● **INSTRUCTION 1**
Decide whether each statement, (a) through (c), agrees with the scaffolding passage below, and answer yes or no with the deciding words quoted from it. (a) Deck 180 can be mechanically fastened to leg assembly 120. (b) A single bay configuration uses six leg assemblies. (c) The specific structural details disclosed are meant to be read as limiting.
● **INSTRUCTION 2**
Using the scaffolding passage below, answer each question on its own line.
(a) What load rating does scaffolding system 100 meet and exceed?
(b) Which figure shows multiple connected bays?
(c) What can like reference numerals refer to?
* start TEXT SEGMENT *
In aspects, leg assemblies 120 and arch assemblies 140 may be arranged in a grid pattern, where deck 180 may be seated on top end 128a of head plate 128 of each leg assembly 120. Deck 180 may alternatively be mechanically fastened to leg assembly 120. Arch assembly 140 provides superior structural support and aids in distributing a weight of deck 180 throughout scaffolding system 100. In fact, scaffolding system 100 meets and exceeds point load and uniform ratings of about three-hundred pounds-per-square-foot up to about fifteen-foot spans of arch assembly 140.

A single bay configuration of scaffolding system 100 (FIGS. 1 and 2) may be comprised of four leg assemblies 120 and four arch assemblies 140 arranged in a quadrilateral formation. However, it is contemplated that scaffolding system 100 may constitute a configuration in which multiple bays are connected, as shown in FIG. 7.

Certain aspects of the present disclosure may include some, all, or none of the above advantages and/or one or more other advantages readily apparent to those skilled in the art from the drawings, descriptions, and claims included herein. Moreover, while specific advantages have been enumerated above, the various aspects of the present disclosure may include all, some, or none of the enumerated advantages and/or other advantages not specifically enumerated above.

The aspects disclosed herein are examples of the disclosure and may be embodied in various forms. For instance, although certain aspects herein are described as separate aspects, each of the aspects herein may be combined with one or more of the other aspects herein. Specific structural and functional details disclosed herein are not to be interpreted as limiting, but as a basis for the claims and as a representative basis for teaching one skilled in the art to variously employ the present disclosure in virtually any appropriately detailed structure. Like reference numerals may refer to similar or identical elements throughout the description of the figures.
* end TEXT SEGMENT *
* start GIVEN INFORMATION *
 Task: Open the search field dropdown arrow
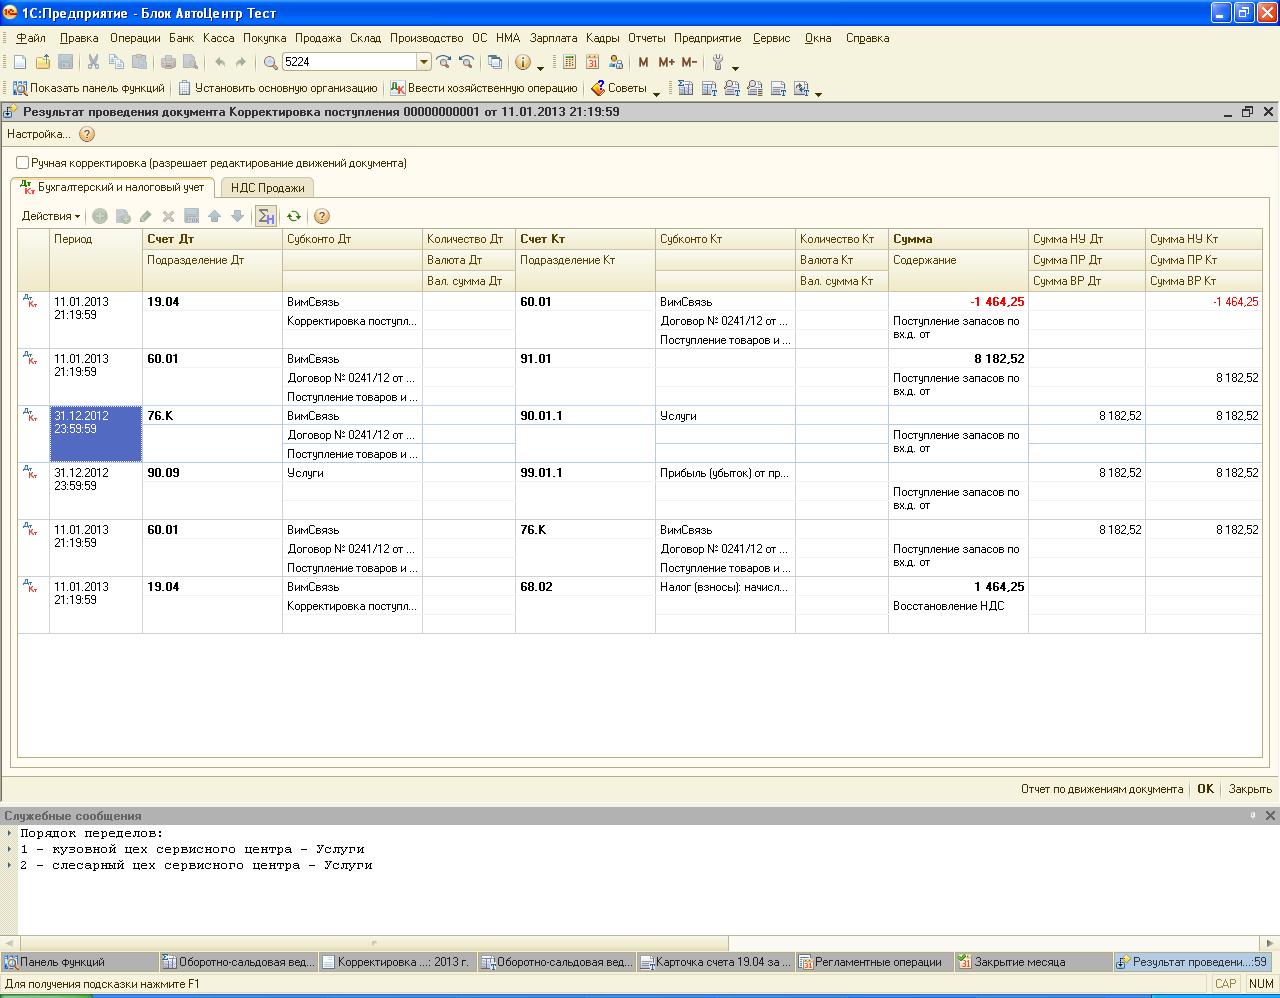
* end GIVEN INFORMATION *
● **RESULT 1**
(a) Yes: "Deck 180 may alternatively be mechanically fastened to leg assembly 120."
(b) No: "four leg assemblies 120 and four arch assemblies 140 arranged in a quadrilateral formation"
(c) No: "Specific structural and functional details disclosed herein are not to be interpreted as limiting"

● **RESULT 2**
(a) It meets and exceeds point load and uniform ratings of about three hundred pounds per square foot for spans of arch assembly 140 up to about fifteen feet.
(b) FIG. 7.
(c) They can refer to similar or identical elements throughout the description of the figures.